I’m heading up to the cottage for May 24 weekend, and this is the type of thing that’s perfect up there along with a veggie burger. I made the portions for this recipe to only serve one person (since that’s how I made it myself) but double up if you have company.
If you don’t love spice, feel free the dial down the hot sauce in the dressing. It won’t hurt the salad at all, you could even replace it with an Asian-tasting sauce of your own if you have one on hand. I like the mix up the dressing a little bit each time just to try something new, but the ingredients I listed for the dressing are the basics.
Sidenote: This is unrelated to this recipe, but I found out something interesting about absorbing iron for any of you who are concerned about this. Apparently, when you pair up iron-rich foods with calcium, it makes it difficult for your body to absorb any of the vitamins. For example, eating a spinach omelette with cheese could lower the amount of iron you intake.

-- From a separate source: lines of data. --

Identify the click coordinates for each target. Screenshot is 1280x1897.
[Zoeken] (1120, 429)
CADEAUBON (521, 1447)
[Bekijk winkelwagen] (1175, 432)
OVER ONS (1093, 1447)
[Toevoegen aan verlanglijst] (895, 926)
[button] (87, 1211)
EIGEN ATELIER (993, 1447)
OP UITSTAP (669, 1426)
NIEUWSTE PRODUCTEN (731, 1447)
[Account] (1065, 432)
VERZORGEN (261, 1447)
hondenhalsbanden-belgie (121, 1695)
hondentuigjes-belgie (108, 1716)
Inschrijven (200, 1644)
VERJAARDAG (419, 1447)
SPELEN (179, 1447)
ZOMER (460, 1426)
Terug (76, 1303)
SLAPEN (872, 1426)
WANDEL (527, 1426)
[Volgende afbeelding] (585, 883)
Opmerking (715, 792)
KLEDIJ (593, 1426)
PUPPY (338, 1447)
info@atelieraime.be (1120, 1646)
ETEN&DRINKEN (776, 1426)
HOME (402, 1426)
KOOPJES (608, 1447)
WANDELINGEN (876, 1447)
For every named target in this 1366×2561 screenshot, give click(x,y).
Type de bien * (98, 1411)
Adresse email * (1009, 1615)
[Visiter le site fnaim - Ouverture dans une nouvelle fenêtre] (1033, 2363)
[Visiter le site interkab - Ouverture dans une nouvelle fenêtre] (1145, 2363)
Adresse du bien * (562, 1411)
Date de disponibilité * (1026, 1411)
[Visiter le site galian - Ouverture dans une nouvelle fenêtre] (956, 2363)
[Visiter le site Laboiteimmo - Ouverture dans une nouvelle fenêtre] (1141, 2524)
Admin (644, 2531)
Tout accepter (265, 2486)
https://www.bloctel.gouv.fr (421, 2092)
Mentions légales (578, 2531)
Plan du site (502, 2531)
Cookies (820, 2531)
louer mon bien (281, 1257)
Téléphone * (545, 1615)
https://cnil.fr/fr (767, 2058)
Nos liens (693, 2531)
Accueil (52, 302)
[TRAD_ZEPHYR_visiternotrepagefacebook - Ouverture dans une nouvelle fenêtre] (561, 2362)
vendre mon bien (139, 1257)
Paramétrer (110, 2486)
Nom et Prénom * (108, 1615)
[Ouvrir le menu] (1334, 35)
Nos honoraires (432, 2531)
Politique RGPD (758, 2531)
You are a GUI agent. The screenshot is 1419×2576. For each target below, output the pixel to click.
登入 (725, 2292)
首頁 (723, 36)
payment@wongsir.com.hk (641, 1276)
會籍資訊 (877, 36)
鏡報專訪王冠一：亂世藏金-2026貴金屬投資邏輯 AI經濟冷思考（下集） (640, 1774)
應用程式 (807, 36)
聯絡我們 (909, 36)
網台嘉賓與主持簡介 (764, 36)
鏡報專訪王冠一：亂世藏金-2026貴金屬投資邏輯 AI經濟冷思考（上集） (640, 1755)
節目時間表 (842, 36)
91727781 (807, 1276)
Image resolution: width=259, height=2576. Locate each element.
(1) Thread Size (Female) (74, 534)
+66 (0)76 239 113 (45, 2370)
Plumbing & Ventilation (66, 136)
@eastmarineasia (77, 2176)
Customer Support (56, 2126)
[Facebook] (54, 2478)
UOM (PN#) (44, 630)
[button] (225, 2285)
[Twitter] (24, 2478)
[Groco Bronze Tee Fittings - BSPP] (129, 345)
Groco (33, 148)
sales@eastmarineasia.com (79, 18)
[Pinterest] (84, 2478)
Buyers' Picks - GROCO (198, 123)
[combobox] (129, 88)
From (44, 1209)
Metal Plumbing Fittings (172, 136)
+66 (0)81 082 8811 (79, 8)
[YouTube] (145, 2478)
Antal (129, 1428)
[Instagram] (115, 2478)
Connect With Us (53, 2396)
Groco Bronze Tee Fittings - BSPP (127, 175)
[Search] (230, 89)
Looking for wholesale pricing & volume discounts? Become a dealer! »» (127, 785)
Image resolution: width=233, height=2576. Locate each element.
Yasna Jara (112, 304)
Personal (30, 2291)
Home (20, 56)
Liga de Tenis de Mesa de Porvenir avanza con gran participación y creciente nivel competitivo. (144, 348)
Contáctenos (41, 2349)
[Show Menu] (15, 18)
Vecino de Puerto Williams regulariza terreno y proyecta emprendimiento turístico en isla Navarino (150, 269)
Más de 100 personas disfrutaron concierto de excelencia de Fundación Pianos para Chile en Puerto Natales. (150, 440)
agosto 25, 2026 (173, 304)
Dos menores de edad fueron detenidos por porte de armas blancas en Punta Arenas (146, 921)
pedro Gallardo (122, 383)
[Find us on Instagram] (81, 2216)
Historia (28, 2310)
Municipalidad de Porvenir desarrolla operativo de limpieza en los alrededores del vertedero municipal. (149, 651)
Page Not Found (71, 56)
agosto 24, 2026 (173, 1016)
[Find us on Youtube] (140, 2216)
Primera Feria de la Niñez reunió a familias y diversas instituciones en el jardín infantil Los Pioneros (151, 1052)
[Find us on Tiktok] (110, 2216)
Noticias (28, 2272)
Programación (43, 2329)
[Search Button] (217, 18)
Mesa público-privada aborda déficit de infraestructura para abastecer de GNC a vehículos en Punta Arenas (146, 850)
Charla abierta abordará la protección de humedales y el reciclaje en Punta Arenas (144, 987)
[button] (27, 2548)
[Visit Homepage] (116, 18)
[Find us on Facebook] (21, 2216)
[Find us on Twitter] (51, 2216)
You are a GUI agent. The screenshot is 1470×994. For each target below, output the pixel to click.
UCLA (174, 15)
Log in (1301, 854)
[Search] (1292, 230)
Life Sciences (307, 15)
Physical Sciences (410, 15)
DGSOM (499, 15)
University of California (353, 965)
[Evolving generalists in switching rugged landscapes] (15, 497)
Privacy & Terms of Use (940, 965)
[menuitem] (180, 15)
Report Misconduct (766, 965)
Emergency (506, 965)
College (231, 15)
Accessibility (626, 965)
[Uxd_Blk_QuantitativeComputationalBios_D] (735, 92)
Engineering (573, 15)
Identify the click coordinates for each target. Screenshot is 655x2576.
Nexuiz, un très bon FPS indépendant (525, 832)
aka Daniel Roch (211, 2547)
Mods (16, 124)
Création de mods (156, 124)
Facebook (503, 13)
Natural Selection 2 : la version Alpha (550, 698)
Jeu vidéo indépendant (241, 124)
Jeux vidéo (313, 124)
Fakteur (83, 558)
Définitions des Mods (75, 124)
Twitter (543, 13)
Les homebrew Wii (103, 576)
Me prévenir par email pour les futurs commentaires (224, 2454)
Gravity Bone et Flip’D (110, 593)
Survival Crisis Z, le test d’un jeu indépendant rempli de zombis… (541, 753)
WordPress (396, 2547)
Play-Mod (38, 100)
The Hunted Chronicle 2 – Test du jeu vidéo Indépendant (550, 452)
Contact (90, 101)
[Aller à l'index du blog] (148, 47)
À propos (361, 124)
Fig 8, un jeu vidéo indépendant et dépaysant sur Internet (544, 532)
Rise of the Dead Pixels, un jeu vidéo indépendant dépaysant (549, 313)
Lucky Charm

BUT vitamin C and citrus-rich foods are supposed to help absorption of iron–just something to keep in mind for all you vegetarians.
- 1 cup romaine lettuce, washed and torn into bite-sized pieces
- 1 medium orange, peeled and cut into 1-inch pieces
- 1/4 cup cheddar, shredded
- 3 tbsp. pine nuts
- 1 tsp. sesame oil
- 2 tsp. vegetable oil
- 1/2 tsp. hot sauce
- A few drops soy sauce
- 1/2 tsp. orange juice
- 1 tsp. sesame seeds
Combine lettuce, orange, cheddar and pine nuts in a salad bowl. In a separate smaller bowl for the dressing, whisk together sesame and vegetable oil, hot sauce, soy sauce and orange juice. Drizzle the dressing over the salad mix and sprinkle sesame seeds on top.